Task to complete.
Below are the records. Reproduce exactly the lines from the one containing "You are a GUI" through the final line, and omit any pictures.

Stored items.
= = =

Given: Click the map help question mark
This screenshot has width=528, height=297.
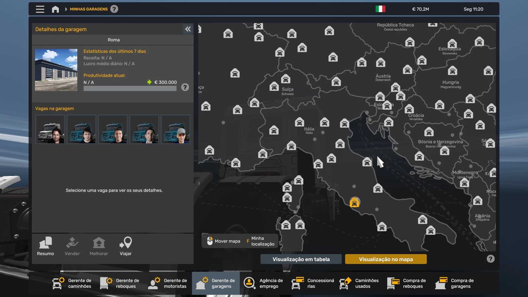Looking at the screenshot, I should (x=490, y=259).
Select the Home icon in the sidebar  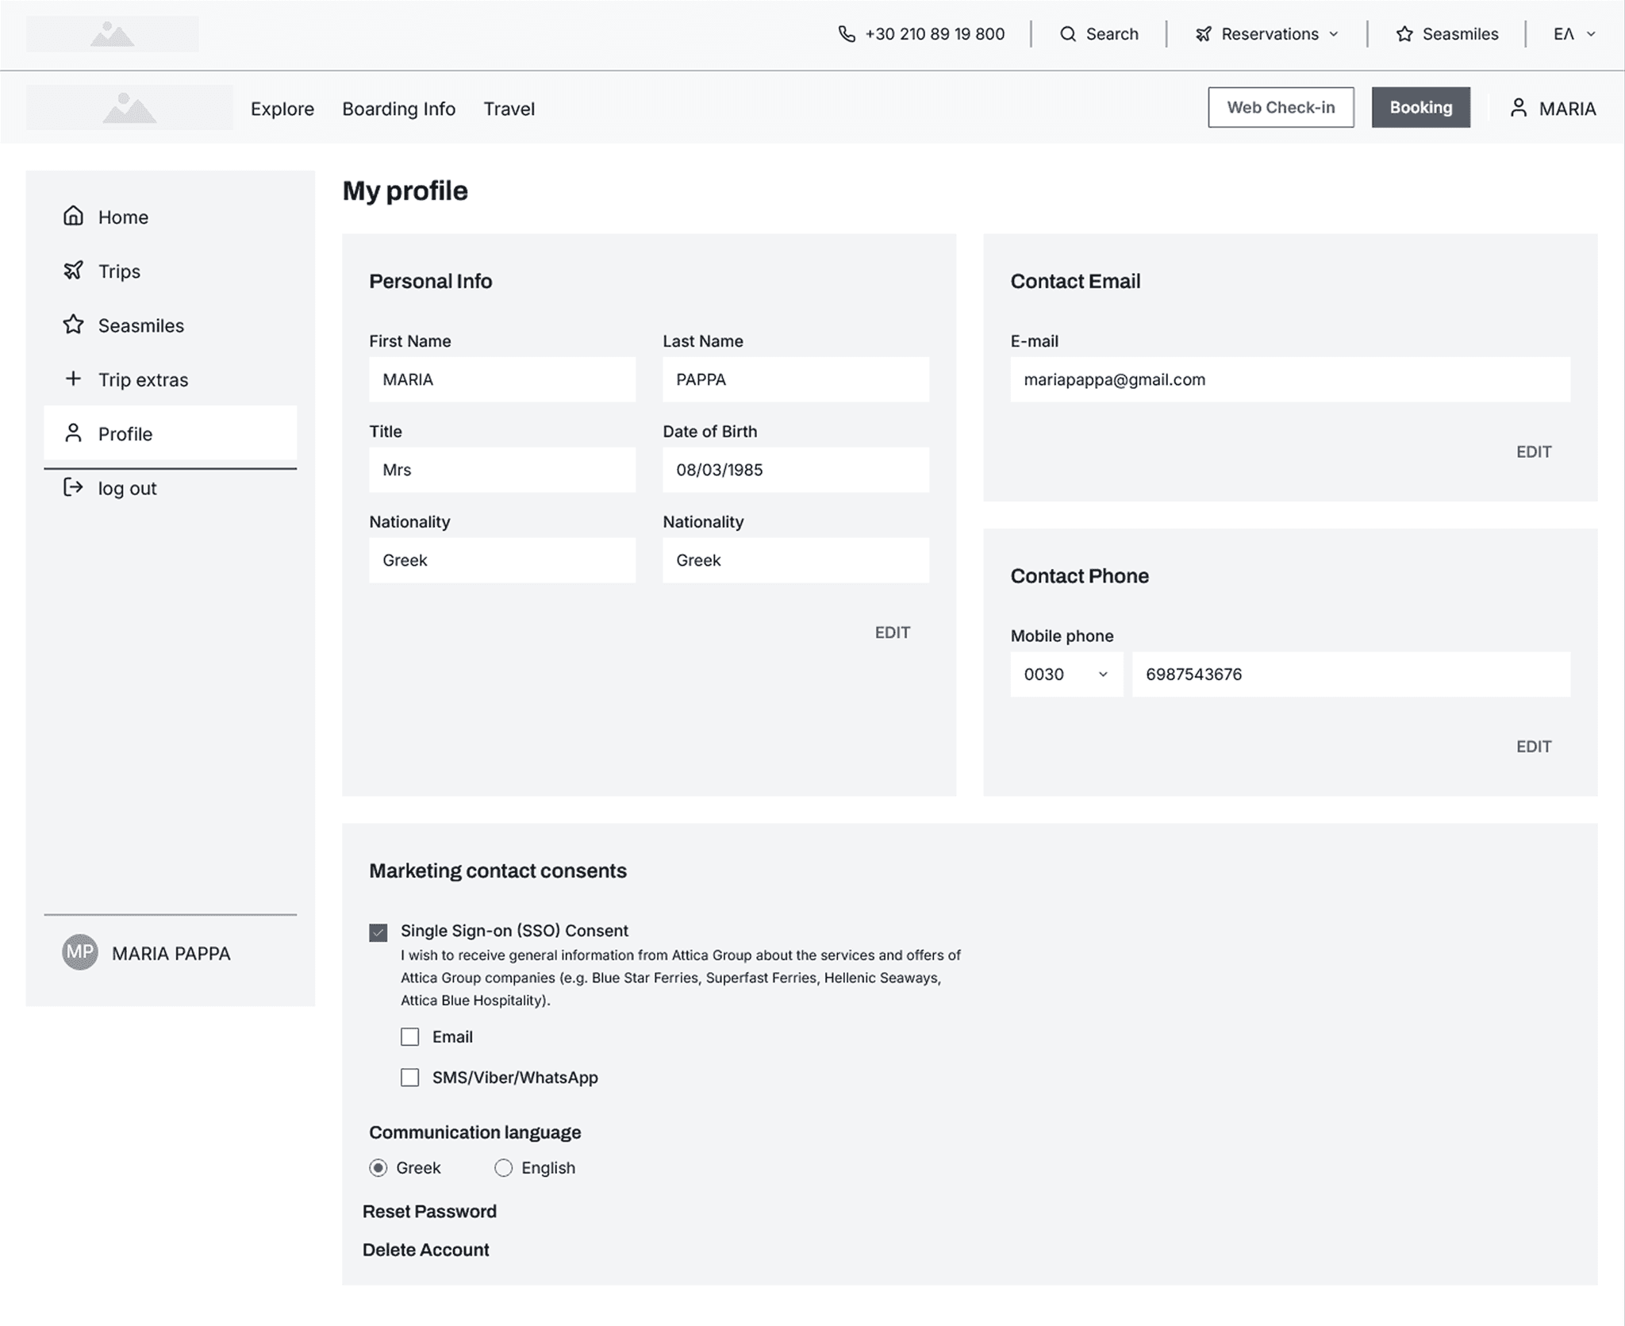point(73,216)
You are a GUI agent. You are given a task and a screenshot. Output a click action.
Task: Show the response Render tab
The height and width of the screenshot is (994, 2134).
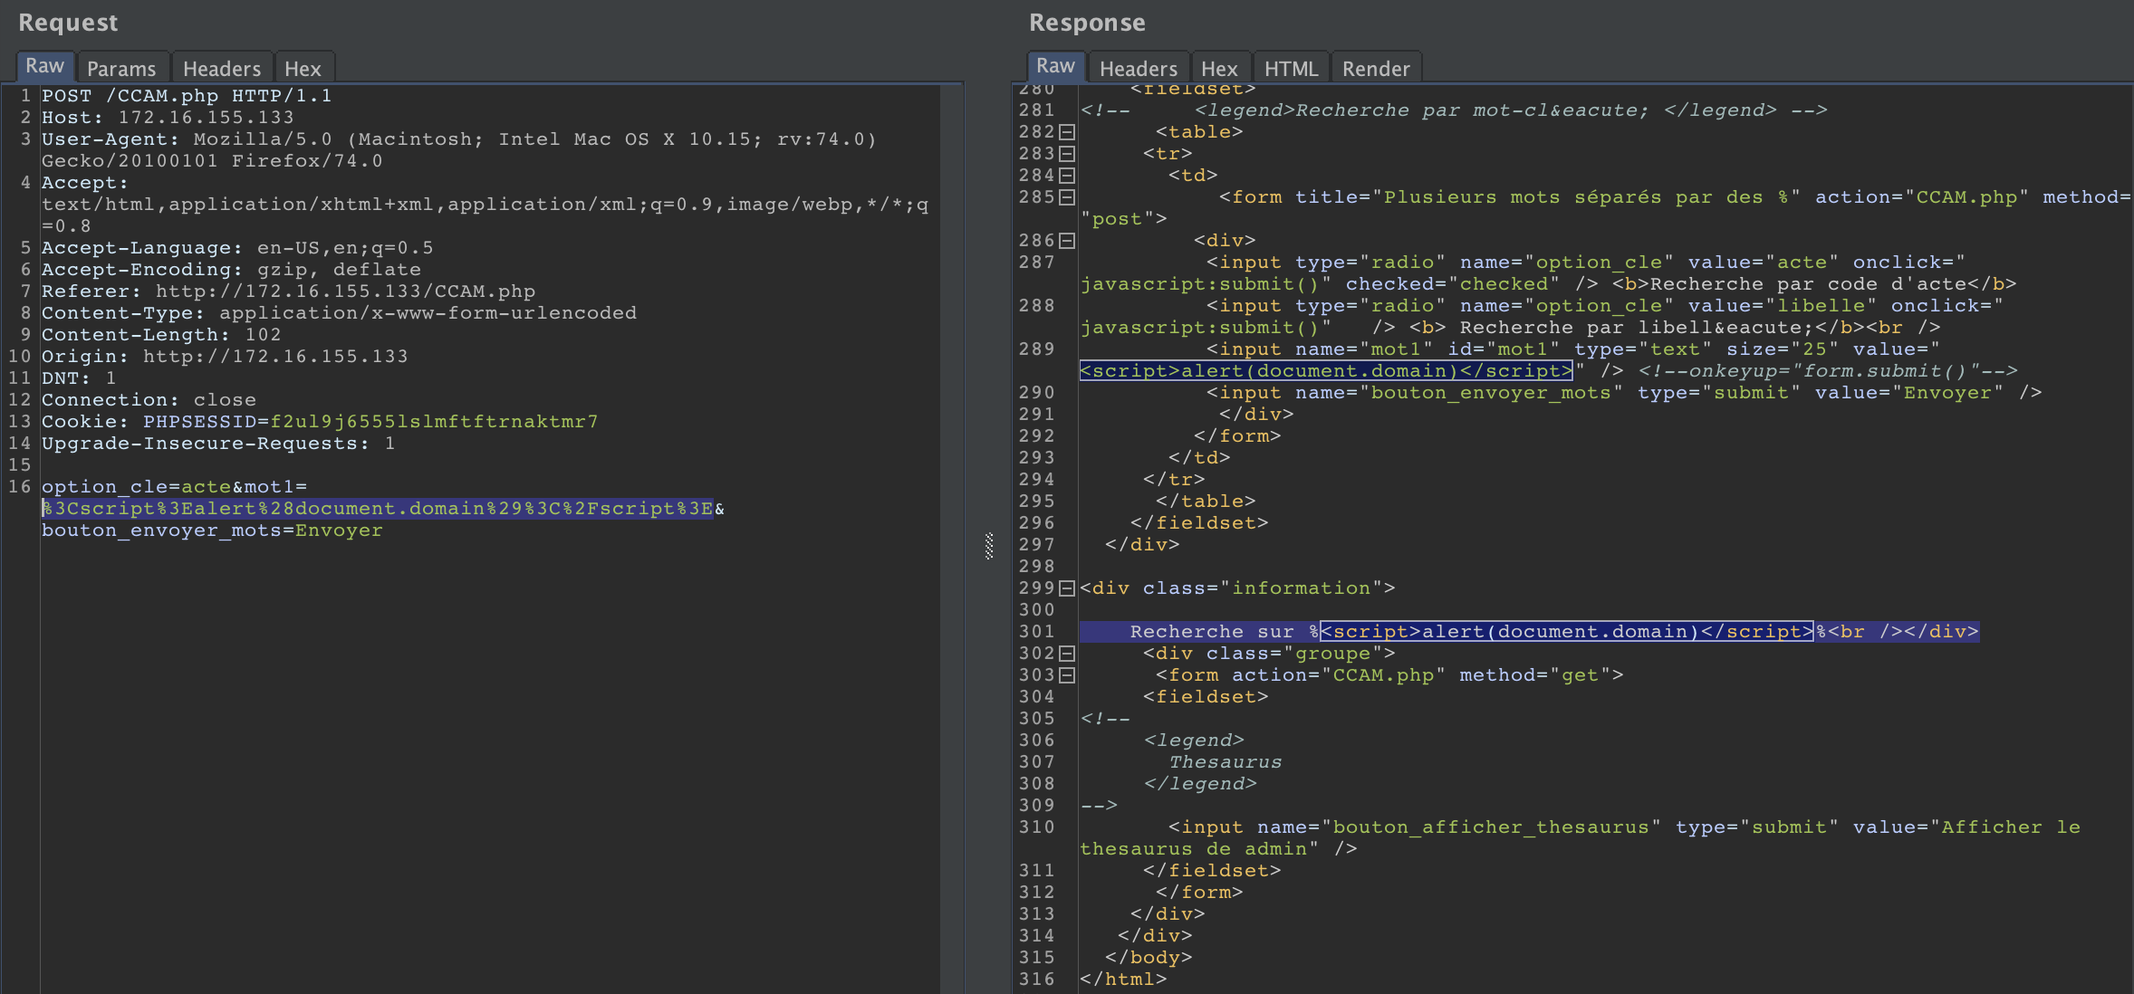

= = =

Expected answer.
You are a GUI agent. You are given a task and a screenshot. Output a click action.
Task: Show the response Render tab
The height and width of the screenshot is (994, 2134).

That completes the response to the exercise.